Top-level law enforcement meeting identifies police corruption, drug enforcement and anti-goonda action as priority areas

Published - February 22, 2023 12:12 am IST

A top-level meeting of law enforcers flagged the peril posed to public peace by police officers profiting from secret nexuses with criminals.

State Police Chief Anil Kant, who chaired the meeting, directed district police chiefs to report such clandestine alliances detrimental to law and order to the Police Headquarters.

Periodic intelligence reports generated by the State Special Branch resulted in departmental action against several “felonious” officers holding critical law and order positions recently.

Officials said that the so-called information-gathering relationship between officers and gangsters had, in some instances, incrementally evolved into a corrupt symbiosis and convergence of financial and political interests, imperilling public interest and the criminal justice system.

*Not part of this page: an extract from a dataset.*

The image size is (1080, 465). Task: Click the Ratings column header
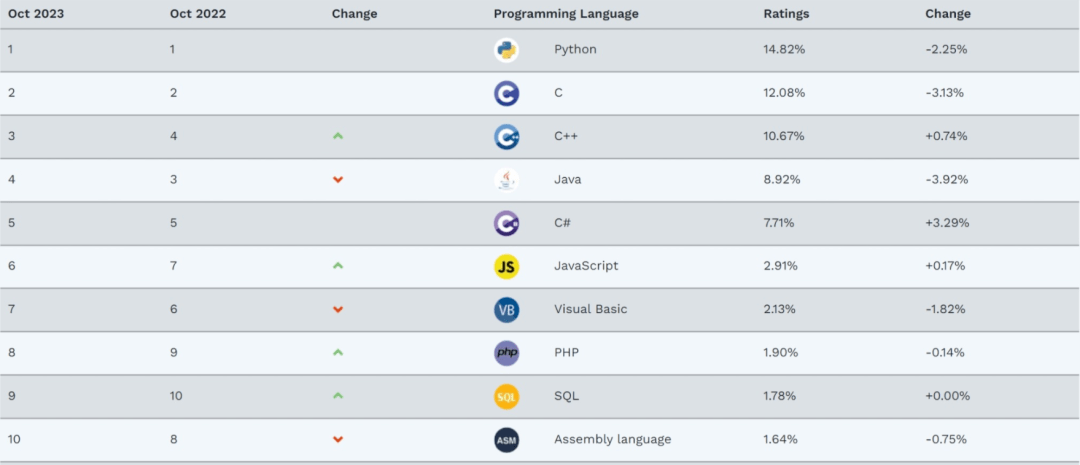tap(786, 14)
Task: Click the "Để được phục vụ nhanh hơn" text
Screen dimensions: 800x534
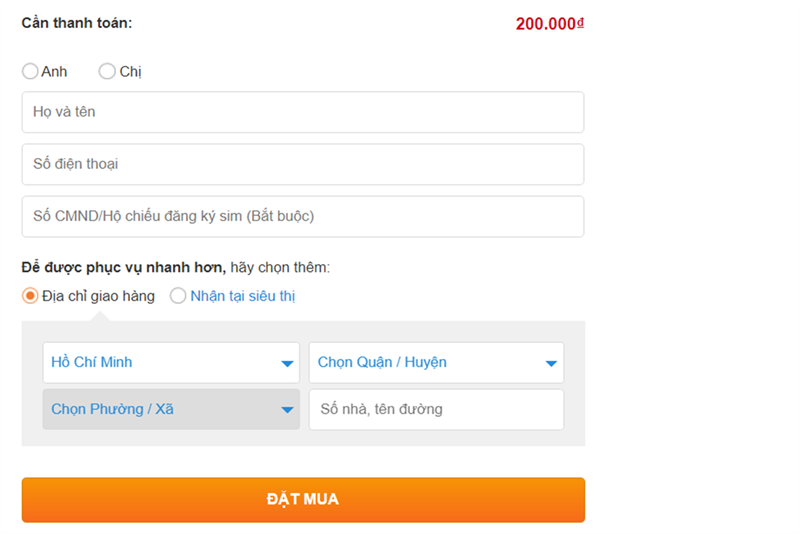Action: click(x=124, y=267)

The police found that gangsters often funnel illicit proceeds from crime to their benefactors in the police department for protection. Environment crime and protection rackets were major avenues for police corruption.

The meeting was held against a strident opposition campaign against police highhandedness and criminal nexus. The SPC said the police should identify and prosecute the black sheep in their midst without giving wrongdoers any loophole for dodging legal jeopardy.

The meeting called for the speedy execution of long pending warrants and measures to improve the conviction rate. It decided to apply the KAAPA provision for the preventive detention of habitual offenders more proactively. The conference also spotlighted drug enforcement and anti-hoodlum drive as priority policing areas.

The police also flagged the need for field test kits to detect drug impairment in drivers, particularly those at the wheel of public transport buses and freight vehicles.

The meeting also reviewed the treatment received by petitioners at police stations and the quality and rapidity of law enforcement’s response to distress calls from the public. It concluded that improvement was required on both fronts. The law enforcement’s Emergency Response Support System (112) needed to respond more emphatically and speedily to emergency calls.

The police department’s general approach to the public had registered a qualitative improvement. However, “isolated incidents” of official misconduct and a lack of empathy for complainants, especially women, children and those hailing from marginalised sections of society, tarnished the department’s people-friendly image. Mr. Anil Kant announced a policy of zero tolerance for such misdemeanours.

He announced a special scheme to reduce cybercrime and a programme to prevent fly-by-night banking business operators from escaping with depositors’ life savings. The police would also crack down on Ponzi schemes operating under different guises in the State. The conference also considered accident reduction programmes via identifying and mitigating blackspot localities and surprise inspections of stations to detect illegal confinement and third-degree.